Eric les avise de la tâche qui leur est demandée et des risques encourus. Ils acceptent tous. Il leur faut par équipe de deux, se faufiler au travers du dispositif allemand, repérer les installations défensives, joindre les forces américaines aux points prévus, et les guider lors de l'offensive. Munis des mots de passe, tous les éclaireurs partent, ils connaîtront des fortunes diverses : certain comme Victor Pelé de Louvigné seront arrêtés par les SS, d'autres tel Monnerie et Guillermic seront bloqués dans les ruines de Saint-Lô pendant plusieurs jours, Debon et Navier devront passer par mer avec un pêcheur d'Agon-Coutainville. Mais l'ensemble des informations qu'ils apportent aux Américains prouve que contrairement à ce qu'ils supposent, aucun dispositif sérieux ne s'opposera à la ruée des Sherman lorsque le front craquera. Ils pensaient devoir mener une campagne comparable à celle de Cassino en Italie, alors qu'en réalité lors de l'offensive, ils pourront s'enfoncer très vite vers le sud. Et Patton de son repaire de Saint-Sauveur-lr-Viconte va dégringoler à toute allure vers Avranches et Fougères.

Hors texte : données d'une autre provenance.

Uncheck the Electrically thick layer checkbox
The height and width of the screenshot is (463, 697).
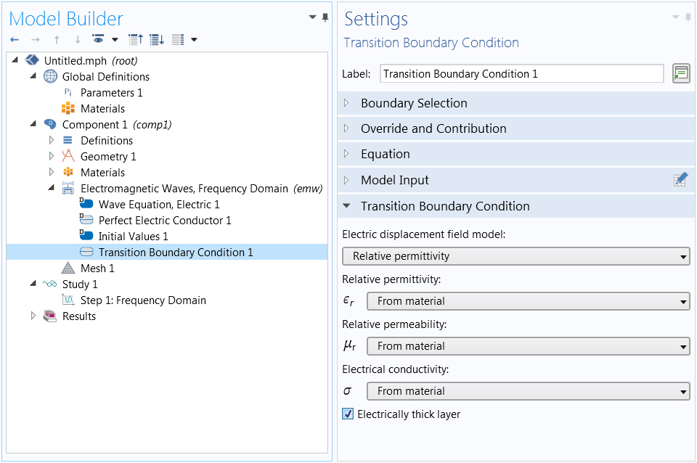click(348, 414)
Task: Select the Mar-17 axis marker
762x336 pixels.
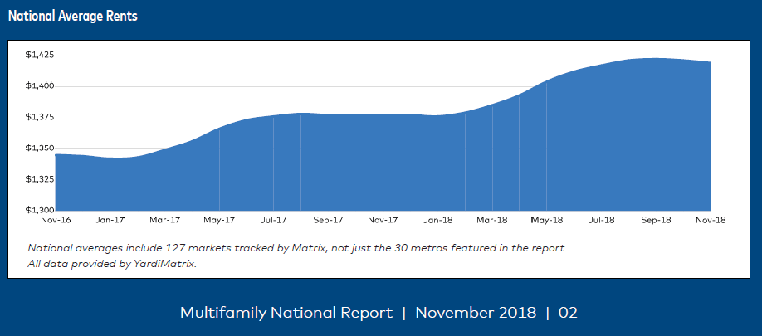Action: pyautogui.click(x=164, y=221)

Grâce à la mission Helsmann, grâce à la bravoure et au courage des volontaires normands, combien de villes et de villages seront épargnés de la terreur des longues préparations d'artillerie et des raids meurtriers des Typhons ?
Et de combien de temps le sort de la guerre en aura-t-il été modifié ?
Inspirées de cet exemple, d'autres missions analogues seront effectuées dans le secteur de Mortain – Saint-Georges-de-Rouelley au cours de la sévère bataille qui verra la cité Mortainaise changer de mains à plusieurs reprises*. A cette occasion, certains guides rempileront comme Tauzin et Debon qui resteront d'ailleurs avec l'armée américaine jusqu'en Allemagne. Eric prolongera son action en Mayenne et en Ille-et-Vilaine, et fera bombarder les dépôts de munitions et les installations ennemies en forêt d'Andaine et dans l'Alençonnais. Le commandant Pétri avec ses FTP pourchassera les fanatiques SS dans les massifs de Saint-Aubin-du-Cormier, de Chevré et de Cabière.
Plus à l'Est la tenaille se referme sur la Poche de Falaise après une terrible bataille qu'Eddy Florentin, l'historien de la bataille de Normandie n'a pas hésité à nommer : "Stalingrad en Normandie".
Le 9 août, la rupture du front allemand est consommée, les gestapistes évacuent Alençon. Une grande partie de la Bretagne est libérée.